▶ Task
Condense the paragraph of the passage on Singaporean comics that begins "One of the most prominent genres" into a bulleted list that keeps its main facts.

---------- Source passage

Part 3a – Fantasies and anxieties: Superheroes against the banal

Singaporean themes need not be tied to realistic local subject matters and settings. There are plenty of locally made comics with fictional, fantastical and supernatural themes. Narratives involving heroic characters fighting villains or monsters are not mere escapism from the banal reality, but allude to an individual’s struggle against greater challenges presented by one’s social conditions. In particular, fantasies that are set in Singapore can offer alternative criticisms of our society and value system which is very much grounded in materialism and pragmatism. 

Due to the availability of a large variety of comic imports from the United States, Europe, and Asia, Singaporean artists enjoy a wide array of stylistic and thematic inspirations and references. This means that artists can choose to illustrate a narrative using conventions derived from manga, American superhero comics, European graphic novels and much more. While these choices are heavily dependent on the types of comics artists were exposed to in their formative years, there also seems to be a demographic correlation between stylistic preferences which echoes our diverse cultural backgrounds. For example, superhero comics are popular with readers and artists who identify English as their preferred language, whereas manga are popular with Mandarin speakers who are more comfortable reading Chinese translations when ChuangYi publishing and Comics Connection proliferated in the 90s and 00s. We will take a closer look at the relationship between consumption, demography and production in a separate article. For now, let us zoom into the various types of fantasy genres and explore how they relate to the Singaporean psyche.

One of the most prominent genres is the superhero. Popularised by major publishers and entertainment industries in the United States (who often lay claim to the “origin” of this genre), superhero comics are extremely influential to many local artists. Some examples of local superhero titles include early works such as The Valiant Pluto-man of Singapore (1983), The Amazing Adventures of Captain V (1986), to some recent creations such as Salvation Sam (2010), Crimson Star (2021) and the Singaheroes anthology (2022). Most often these are private, self-published projects marketed via conventions, social media, and crowd-funding campaigns. While many of these titles were initially conceptualised as multi-installment series, the eventual number of issues or volumes remain limited. Compounding their rarity in the market are their small print runs and low page counts per issue, making them difficult to display alongside other thicker comics carried by bookstores and libraries. These factors increase their collectible values amongst true aficionados and connoisseurs.

--------------------
---------- Record extracts

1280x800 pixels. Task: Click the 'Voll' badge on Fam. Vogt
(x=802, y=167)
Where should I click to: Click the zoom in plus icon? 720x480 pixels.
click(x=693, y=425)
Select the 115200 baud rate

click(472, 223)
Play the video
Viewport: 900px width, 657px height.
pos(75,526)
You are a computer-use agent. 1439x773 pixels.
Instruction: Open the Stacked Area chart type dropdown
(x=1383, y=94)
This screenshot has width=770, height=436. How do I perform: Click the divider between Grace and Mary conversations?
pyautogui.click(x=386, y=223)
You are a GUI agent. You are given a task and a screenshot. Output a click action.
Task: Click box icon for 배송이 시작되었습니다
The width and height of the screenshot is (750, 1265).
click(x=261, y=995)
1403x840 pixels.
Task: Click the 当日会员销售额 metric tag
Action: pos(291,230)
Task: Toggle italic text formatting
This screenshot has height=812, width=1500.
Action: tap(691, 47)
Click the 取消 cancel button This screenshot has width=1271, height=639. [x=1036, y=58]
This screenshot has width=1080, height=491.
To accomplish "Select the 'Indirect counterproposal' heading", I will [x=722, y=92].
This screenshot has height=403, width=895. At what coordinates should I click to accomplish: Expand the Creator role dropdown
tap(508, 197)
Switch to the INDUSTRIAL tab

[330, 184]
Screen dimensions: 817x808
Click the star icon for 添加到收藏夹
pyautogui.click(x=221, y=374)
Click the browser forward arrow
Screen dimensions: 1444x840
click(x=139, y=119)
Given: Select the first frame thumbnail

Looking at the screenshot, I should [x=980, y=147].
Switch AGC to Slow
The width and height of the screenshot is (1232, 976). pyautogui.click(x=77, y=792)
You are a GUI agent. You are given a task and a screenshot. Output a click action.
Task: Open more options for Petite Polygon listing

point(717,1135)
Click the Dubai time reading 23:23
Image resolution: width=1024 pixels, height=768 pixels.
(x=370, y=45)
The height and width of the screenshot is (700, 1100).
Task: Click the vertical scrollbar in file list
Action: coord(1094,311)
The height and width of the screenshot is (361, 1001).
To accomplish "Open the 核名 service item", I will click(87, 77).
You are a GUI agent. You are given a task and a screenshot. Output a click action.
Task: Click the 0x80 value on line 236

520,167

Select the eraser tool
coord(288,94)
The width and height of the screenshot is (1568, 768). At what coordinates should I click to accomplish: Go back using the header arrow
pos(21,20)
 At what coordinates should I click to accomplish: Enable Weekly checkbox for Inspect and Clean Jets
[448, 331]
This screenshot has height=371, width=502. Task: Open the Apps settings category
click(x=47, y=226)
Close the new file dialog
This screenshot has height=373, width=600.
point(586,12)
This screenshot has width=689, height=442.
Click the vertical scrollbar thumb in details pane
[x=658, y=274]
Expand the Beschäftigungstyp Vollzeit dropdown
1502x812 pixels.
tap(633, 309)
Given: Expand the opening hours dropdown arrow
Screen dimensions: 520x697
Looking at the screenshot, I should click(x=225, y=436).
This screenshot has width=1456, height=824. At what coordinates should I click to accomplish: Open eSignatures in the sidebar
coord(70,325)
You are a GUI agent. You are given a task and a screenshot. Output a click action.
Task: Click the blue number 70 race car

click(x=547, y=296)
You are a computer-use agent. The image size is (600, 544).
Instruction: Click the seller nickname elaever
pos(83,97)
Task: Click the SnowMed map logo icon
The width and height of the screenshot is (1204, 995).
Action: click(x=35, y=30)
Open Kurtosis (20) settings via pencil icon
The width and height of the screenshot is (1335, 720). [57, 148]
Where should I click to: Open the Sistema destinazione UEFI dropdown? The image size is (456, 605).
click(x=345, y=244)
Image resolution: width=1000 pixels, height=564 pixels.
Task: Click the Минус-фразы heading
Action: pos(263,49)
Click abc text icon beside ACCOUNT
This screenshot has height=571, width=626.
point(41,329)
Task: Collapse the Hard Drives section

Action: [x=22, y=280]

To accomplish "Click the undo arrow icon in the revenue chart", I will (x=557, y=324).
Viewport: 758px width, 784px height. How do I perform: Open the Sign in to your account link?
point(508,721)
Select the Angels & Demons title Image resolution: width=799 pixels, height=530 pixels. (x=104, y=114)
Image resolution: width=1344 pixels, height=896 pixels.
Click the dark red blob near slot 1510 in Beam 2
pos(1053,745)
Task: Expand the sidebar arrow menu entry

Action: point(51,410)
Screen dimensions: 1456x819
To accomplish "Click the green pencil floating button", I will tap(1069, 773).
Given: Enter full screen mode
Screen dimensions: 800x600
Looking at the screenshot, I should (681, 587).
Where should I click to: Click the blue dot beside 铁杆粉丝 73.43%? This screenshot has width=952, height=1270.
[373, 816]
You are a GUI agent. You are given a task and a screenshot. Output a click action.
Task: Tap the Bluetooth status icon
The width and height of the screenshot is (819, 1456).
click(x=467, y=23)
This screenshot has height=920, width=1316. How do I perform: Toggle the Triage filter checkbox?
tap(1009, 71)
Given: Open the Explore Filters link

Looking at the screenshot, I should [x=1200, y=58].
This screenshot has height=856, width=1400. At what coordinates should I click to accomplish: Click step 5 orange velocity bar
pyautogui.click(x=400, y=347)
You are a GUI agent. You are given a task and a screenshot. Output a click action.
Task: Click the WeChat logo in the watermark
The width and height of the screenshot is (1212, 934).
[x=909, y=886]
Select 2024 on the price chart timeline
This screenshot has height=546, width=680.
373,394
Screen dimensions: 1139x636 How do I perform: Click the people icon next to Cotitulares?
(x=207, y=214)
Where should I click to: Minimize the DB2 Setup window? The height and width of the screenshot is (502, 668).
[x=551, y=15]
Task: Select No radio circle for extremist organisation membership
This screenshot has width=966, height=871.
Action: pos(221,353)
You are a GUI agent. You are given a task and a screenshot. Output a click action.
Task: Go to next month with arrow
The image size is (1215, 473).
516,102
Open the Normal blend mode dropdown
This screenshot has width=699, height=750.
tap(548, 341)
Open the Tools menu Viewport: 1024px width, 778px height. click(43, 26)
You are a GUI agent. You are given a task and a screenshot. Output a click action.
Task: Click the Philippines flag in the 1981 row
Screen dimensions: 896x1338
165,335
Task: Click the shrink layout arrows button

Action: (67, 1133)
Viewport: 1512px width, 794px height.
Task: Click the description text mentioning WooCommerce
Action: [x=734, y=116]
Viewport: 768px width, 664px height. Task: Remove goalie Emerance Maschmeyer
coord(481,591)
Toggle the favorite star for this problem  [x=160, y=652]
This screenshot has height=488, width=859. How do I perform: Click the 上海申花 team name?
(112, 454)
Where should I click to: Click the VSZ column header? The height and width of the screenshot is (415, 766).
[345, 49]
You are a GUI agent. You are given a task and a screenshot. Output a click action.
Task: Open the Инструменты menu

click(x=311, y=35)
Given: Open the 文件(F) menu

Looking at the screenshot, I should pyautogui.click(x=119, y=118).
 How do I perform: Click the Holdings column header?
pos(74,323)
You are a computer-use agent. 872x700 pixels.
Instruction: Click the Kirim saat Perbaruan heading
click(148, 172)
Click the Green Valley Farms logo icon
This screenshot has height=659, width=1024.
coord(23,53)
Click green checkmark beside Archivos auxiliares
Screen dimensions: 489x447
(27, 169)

--------------------

▶ Complete output
- The superhero is one of the most prominent genres. Major U.S. publishers and entertainment industries popularized it, and it strongly influences many local artists.
- Local titles include early works such as The Valiant Pluto-man of Singapore (1983) and The Amazing Adventures of Captain V (1986). Recent ones include Salvation Sam (2010), Crimson Star (2021) and the Singaheroes anthology (2022).
- Most are private, self-published projects marketed through conventions, social media and crowd-funding campaigns.
- Many were planned as multi-installment series, but few issues or volumes end up being produced.
- Small print runs and low page counts make them rare and hard to display beside the thicker comics in bookstores and libraries.
- These factors raise their collectible value among true aficionados and connoisseurs.